For years, a new age of patronage has been bubbling in the corners of the internet, increasingly taking space in the professional world of start-ups as well as the creative world of artists and musicians not (yet?) able to live off their art. Kickstarter, GoFundMe, and Patreon are now household names, where intellectuals and artists receive patronage of the opposite kind of ages past: instead of wealthy patrons giving back to their communities, it is the mass communities giving individually small donations that supply the creative types with livelihood. This is Mises’ “mass production to supply the masses” applied to the provision of ideas, art, and public goods.  

Think of what happened recently to the already-established community of online chess. With the immense success of Netflix’s The Queen’s Gambit, YouTubers and professional chess players alike received hundreds of thousands of new regular viewers. More importantly, on their livestreams over platforms like Twitch, they have seen donations coming in from near and far, in sums far exceeding the patronage of old. Unlike then, it is mass patronage from wide audiences that all benefit from the free content put out there by talented streamers and players. 

Patreon allows creators to connect with subscribers in a variety of ways. Some academics, like the Post-Keynesian economist Steve Keen (who’s managed to garner over $8,000 a month), quit the bureaucratic constraints of academia and relied for their incomes on the patronage of their dedicated subscribers. Many podcasters do this too, either as a separate revenue stream in addition to the usual ads or sponsorships, or as a tiered membership where paid followers receive additional benefits, including extra interview material. Some of the ones I follow and pay for include Sam Harris’ Making Sense and Demetri Kofinas’ Hidden Forces that both use this “freemium” model, giving you more of their excellent content for a small monthly fee. The explosion of Substack newsletters (with or without ads; freely distributed or behind paywalls) is another feature of the new bottom-up economy of ideas. 

The Bitcoin world, as usual, shows us a glimpse of the future. With patronage and grants from major players, exchanges, and other businesses involved, private provisioning of a public good has never been more obvious. Blockchains are open source, belonging to nobody and so subject to perennial underinvestment by the faulty ideas of economists left and right. Still, tons of programmers work on bitcoin core and a myriad of other projects supporting the infrastructure of this emerging field.

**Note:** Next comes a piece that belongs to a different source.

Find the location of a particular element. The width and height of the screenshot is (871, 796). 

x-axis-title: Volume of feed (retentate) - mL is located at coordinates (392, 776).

Kraken, a crypto-currency exchange, gives out developer grants without obligations, all in order to advance the infrastructure of the community that is their business: 

“At Kraken, we recognize Bitcoin and cryptocurrencies would not exist without the hard work and dedication of open-source developers. In recognition of their valuable contributions, Kraken has started a grant program to support promising developers and projects.”

Last year OKCoin, another crypto exchange, donated $100,000 to BTCPay Server, a self-hosted payment provider, again with the intention of supporting crucial infrastructure in the emerging world of bitcoin and cryptocurrencies. 

To a certain extent, these exchanges act in their self-interest as their business relies on a flourishing crypto ecosystem. Then again, Kraken and OKCoin receive nothing (but name recognition) and any infrastructure improvements accrue to them only indirectly. Private provision of public goods in its natural habitat. 

If we widen our scope, large companies have long donated funds to support causes they think are important or channel the values they wish to portray, often entirely detached from their business. In sports, ranging from sponsor agreements with football teams to apparel firms sponsoring individual athletes (nowadays also professional gamers!) with gear, helping talented others achieve creative or athletic success is common practice. 

A twenty-first century age of patronage is here. Perhaps it will support the foundation for a twenty-first century Enlightenment too.